Retton had high praise for Bridges and described his game as constantly improving, good shooting and the ability to defend anyone.

"He steadily improved from his freshman year to his senior year," Retton said. "He was always a good shooter. I noticed that when he got in a [defensive] stance, he had very good feet. He could move laterally. He became a very good on-the-ball defender for us in high school."

Retton said that as team personnel changed over the years, Bridges took on defending more people on the court and not just the guard he was lined up against. And in the NBA where the game is becoming positionless, it gives Bridges something he can bring to the league.

"He has a lot of versatility in his basketball game," Retton said. "And he was a winner to coach in high school. Very intelligent and worked extremely hard."

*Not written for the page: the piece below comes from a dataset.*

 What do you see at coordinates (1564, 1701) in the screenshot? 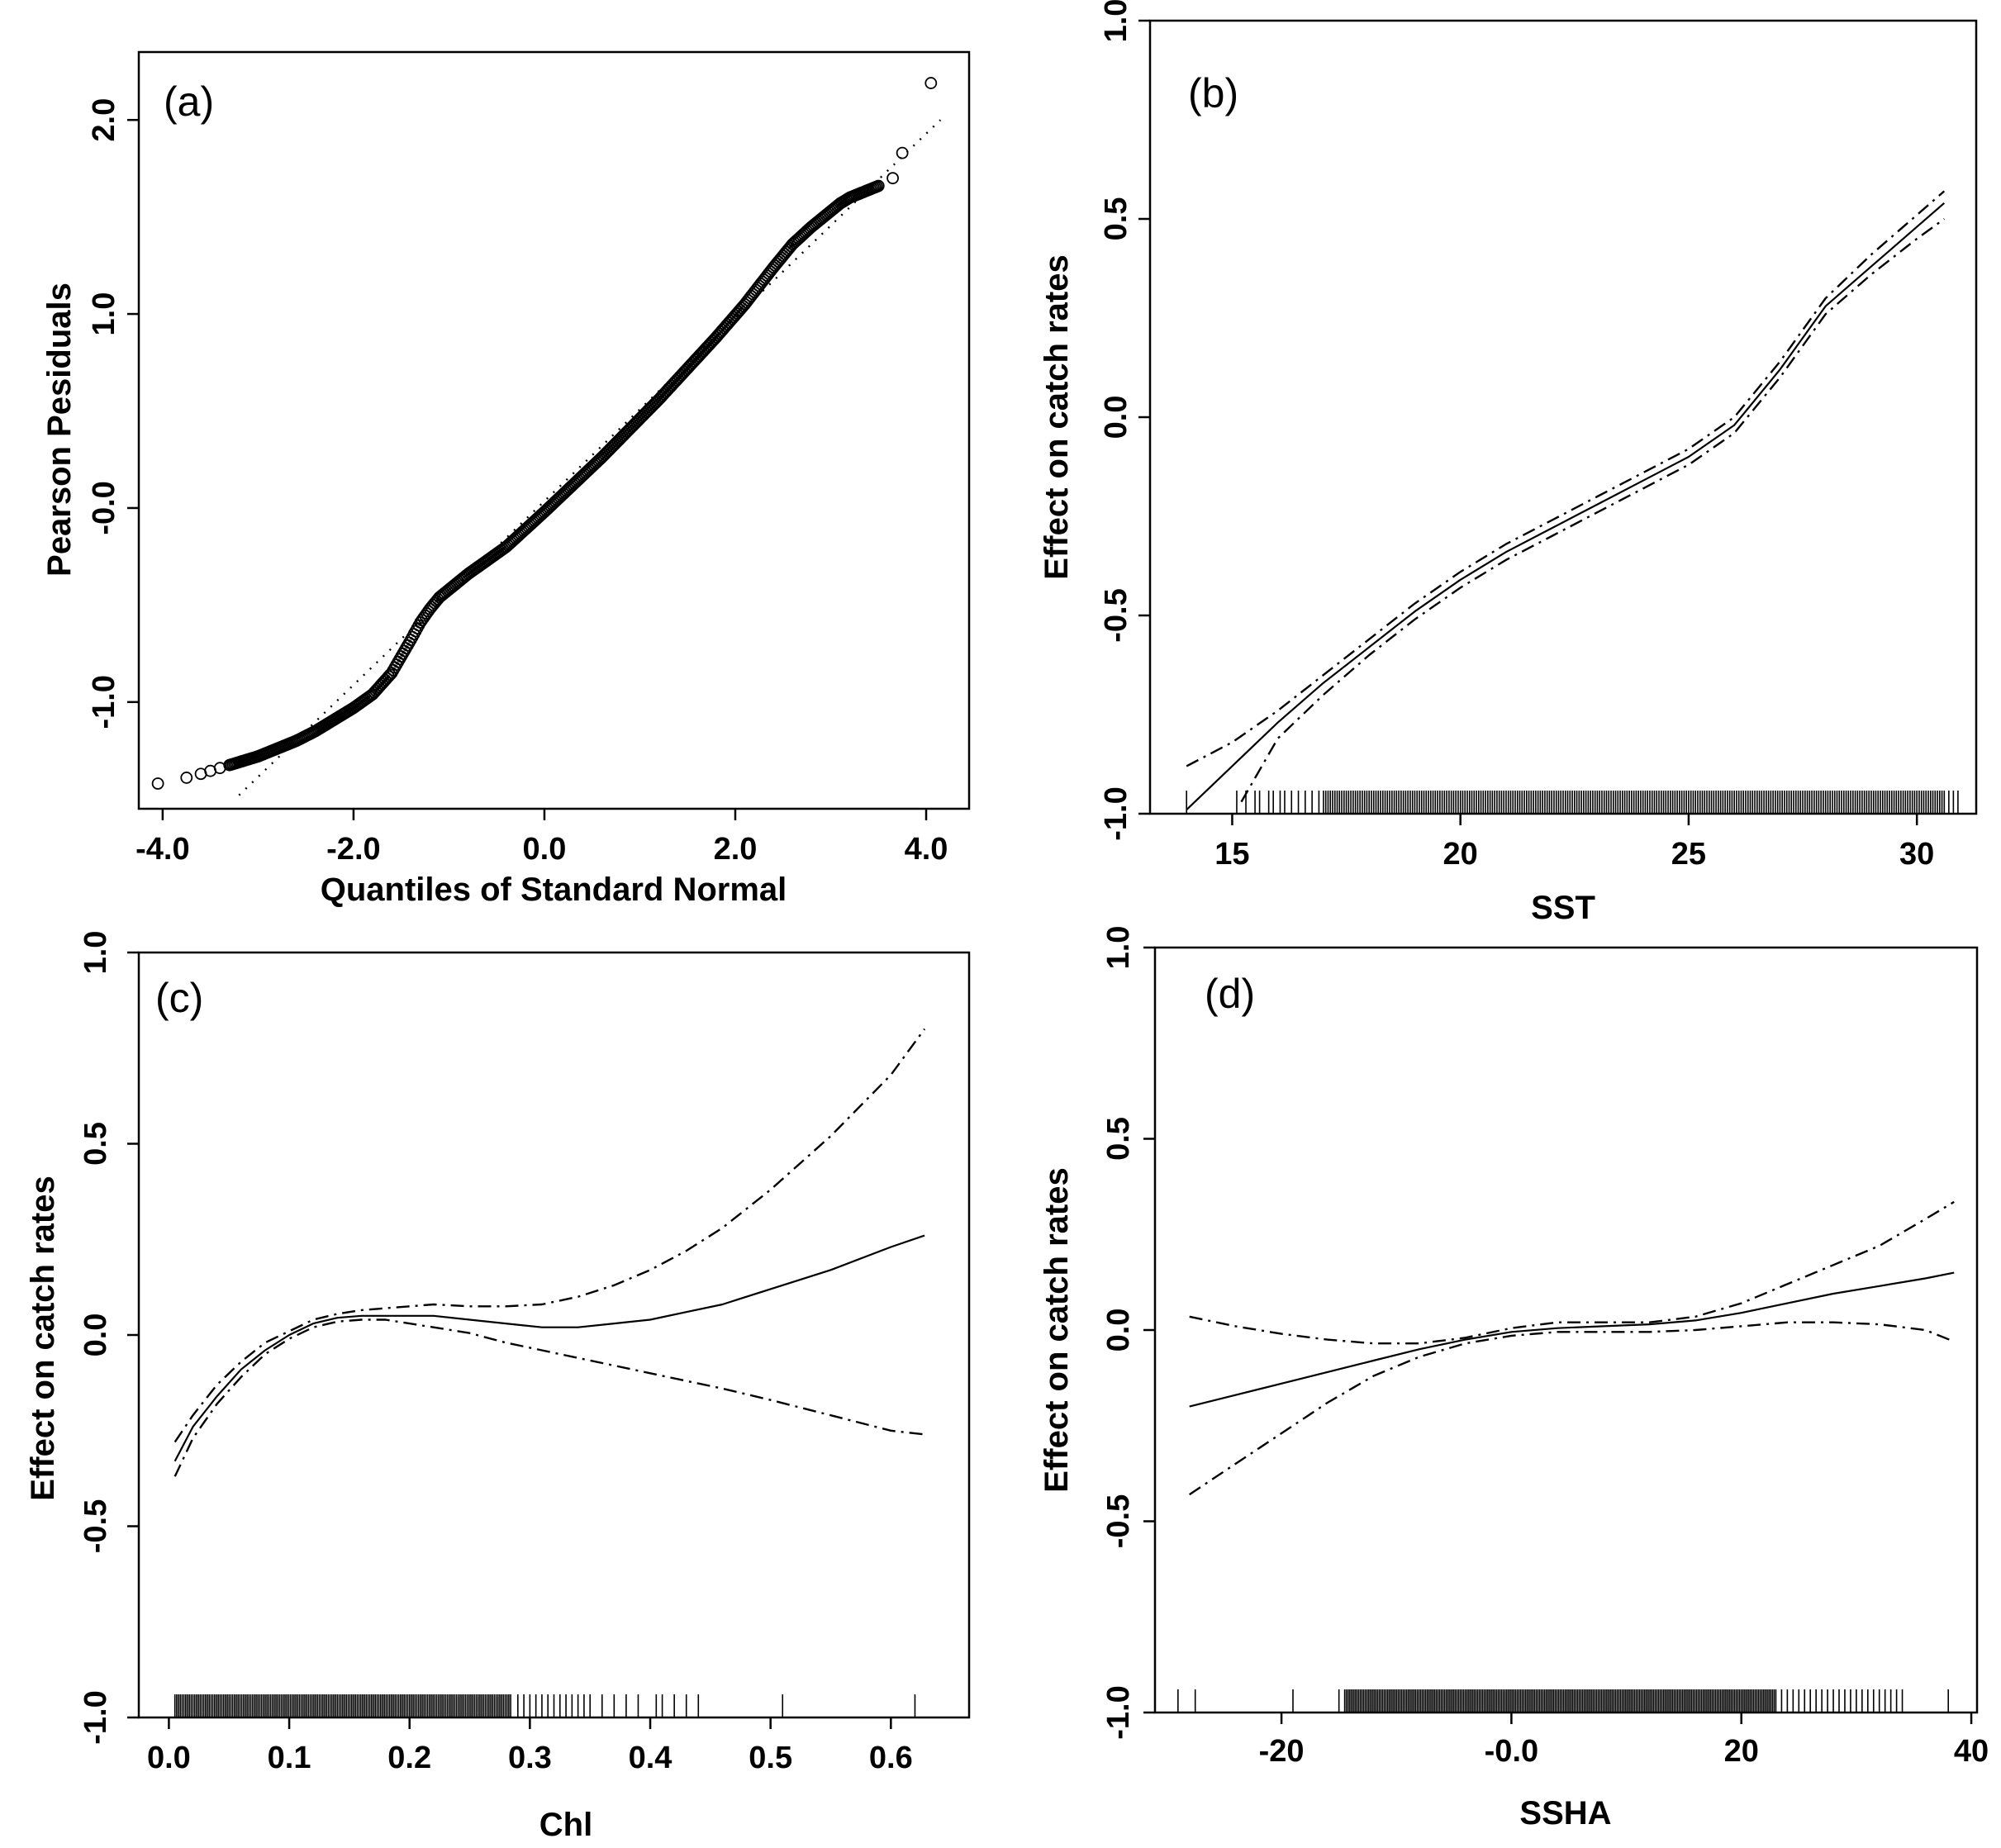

Bridges has the opportunity to become the first Fairmont and Marion County native to play in the NBA, at least according to He also could join fellow Fairmont Senior alumni and NFL players Zach Frazier and Dante Stills, the latter a basketball teammate of Bridges, as recent Polar Bears to turn pro through the draft of their respective leagues.

"That's just a testament to my parents for raising me right," Bridges said. "Always pushing me to do better and reach for my goals. They always told me if my goals didn't sound crazy to everybody else, then I need to come up with some new goals."

While he's unsure who will draft him, if he even gets drafted at all, Bridges hopes he will become an inspiration to basketball loving kids in West Virginia to continue to work hard if they want to make the NBA.

As for which team he hopes will draft him, Bridges has no preference.

"Whichever one wants me the most," Bridges said with a laugh.